Dean and I look at each other, realizing that’s twenty-five hundred fuckin’ bucks a show. Christ, we’re only making $750 a week apiece at the 500 Club—a total of $1,500 between us, and we’re doing twenty-one shows a week, which comes to about $74 a show. This man has just offered us $2,500 a sho
w!
Cut to: Skinny D’Amato’s office at the 500 Club. Same day.
Skinny listens while turning in his leather chair behind the desk he only sits at when there’s trouble. “According to the contract you guys signed, I got you exclusive for any work in and around Atlantic City for the next three years!”
The silence is deafening. Skinny sees our pain. Skinny is our friend, and now he proves it. “I’ll tell you what,” he says. “You can play their gig, but just this once. I know these people, and I wouldn’t want them angry at either one of you—or me.”
So we’re broke again, but we have a car, and we’re thrilled to think that we’re going to headline at the Turf Club. Skinny was such a good friend that he allowed us to close on the Friday night of the weekend we promised Mr.
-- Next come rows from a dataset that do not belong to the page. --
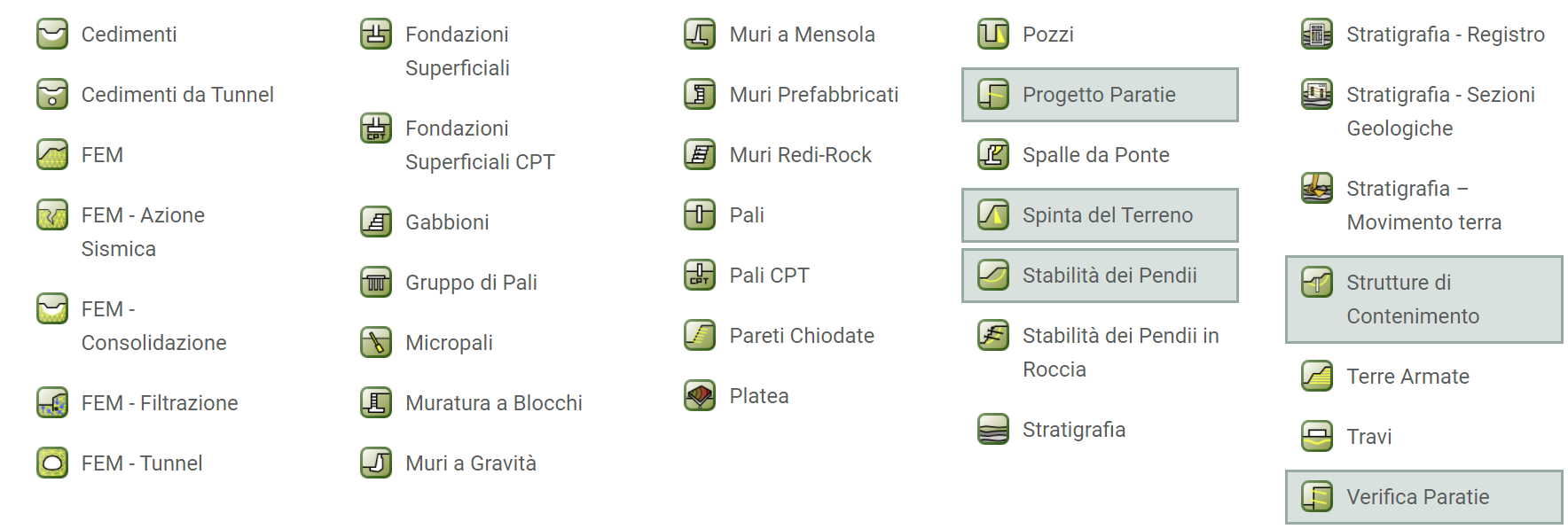Click the Spalle da Ponte icon

click(x=993, y=155)
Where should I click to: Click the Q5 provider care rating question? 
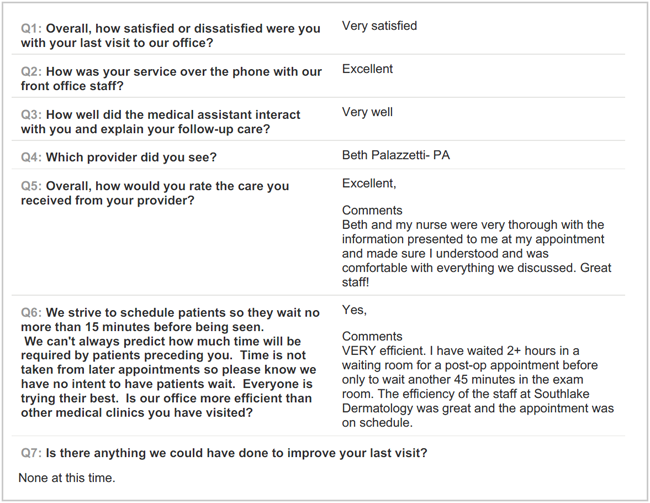click(155, 193)
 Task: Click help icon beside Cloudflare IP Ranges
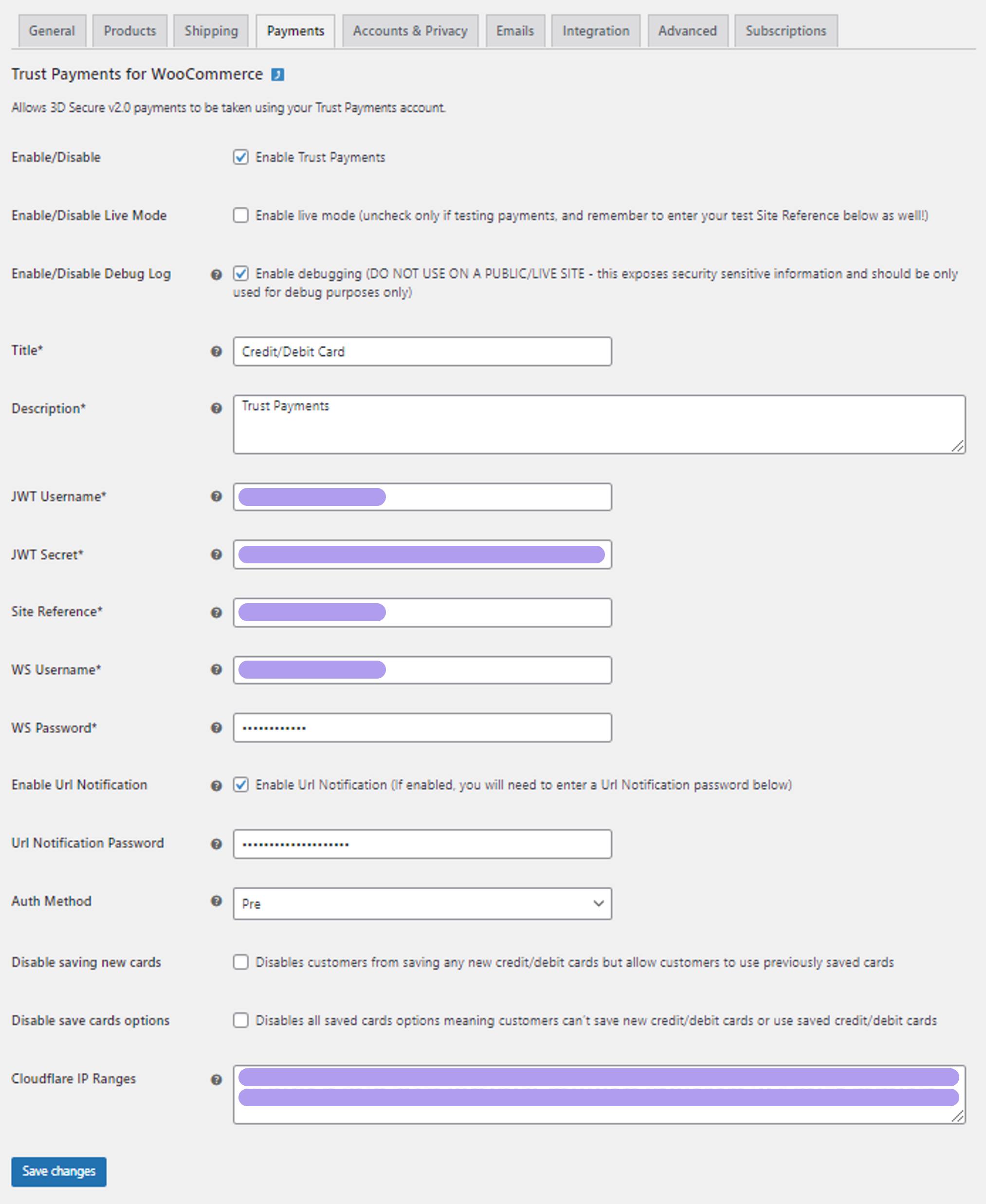pos(216,1079)
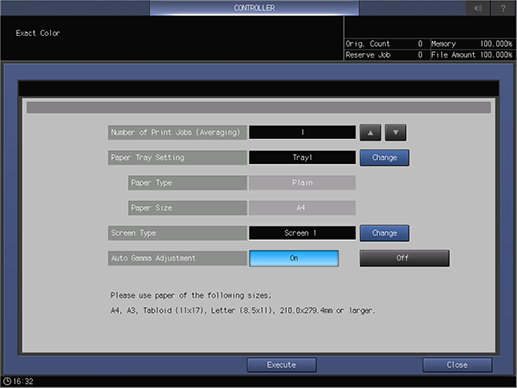Click the A4 paper size field
Image resolution: width=517 pixels, height=388 pixels.
(302, 208)
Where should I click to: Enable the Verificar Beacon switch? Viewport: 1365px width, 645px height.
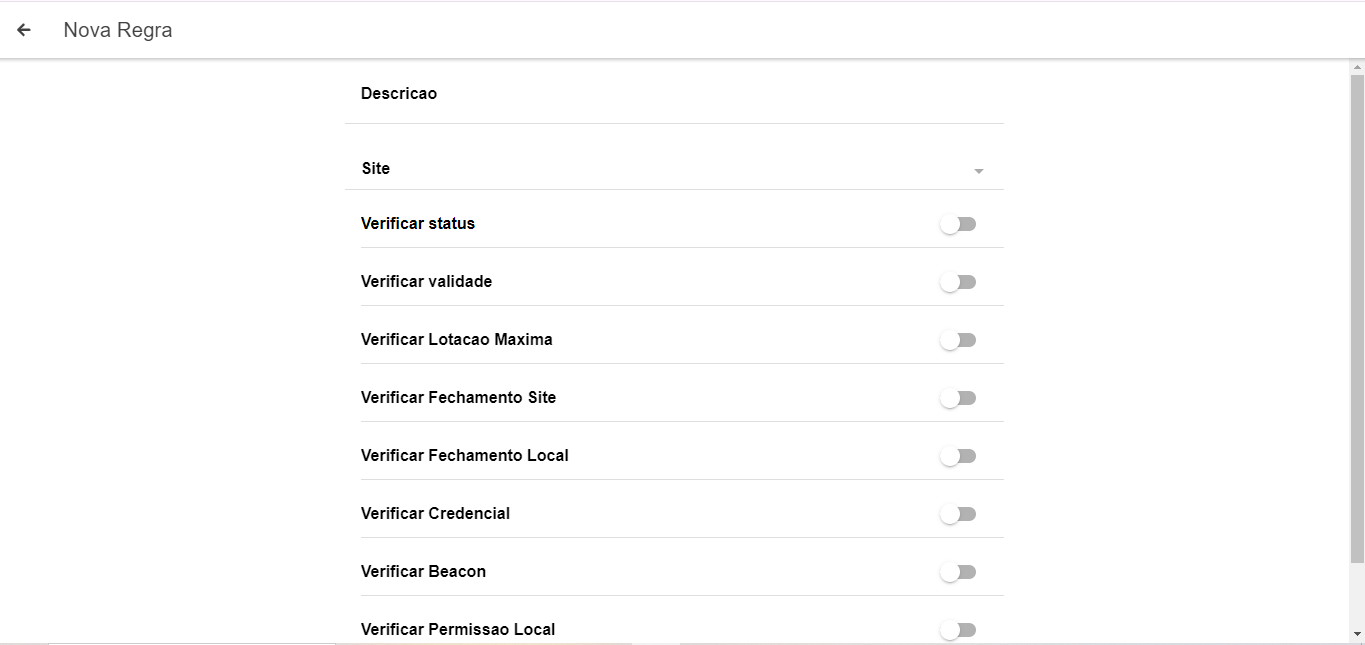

Cashman.
And so comes the fateful Saturday. We rehearse all day, thrilled to learn that the Turf Club’s orchestra is eleven men. A band of eleven musicians—as opposed to the 500’s four. Fortunately, the leader of the Turf Club’s orchestra is a great guy, and he writes us some charts that same day, so we’re in good shape....
Until that night.
The joint is loaded with the cream of Atlantic City, all those people who have heard about Martin and Lewis but wouldn’t go to Missouri Avenue to see them. This is an audience that waits until you come to them, and nothing has changed over all the years. The venue doesn’t matter; these people lurk around show business because it’s the thing to do. Not to enjoy themselves, but to see and be seen. It’s like owning a twenty-carat diamond ring and hating the weight of it, but loving people to look.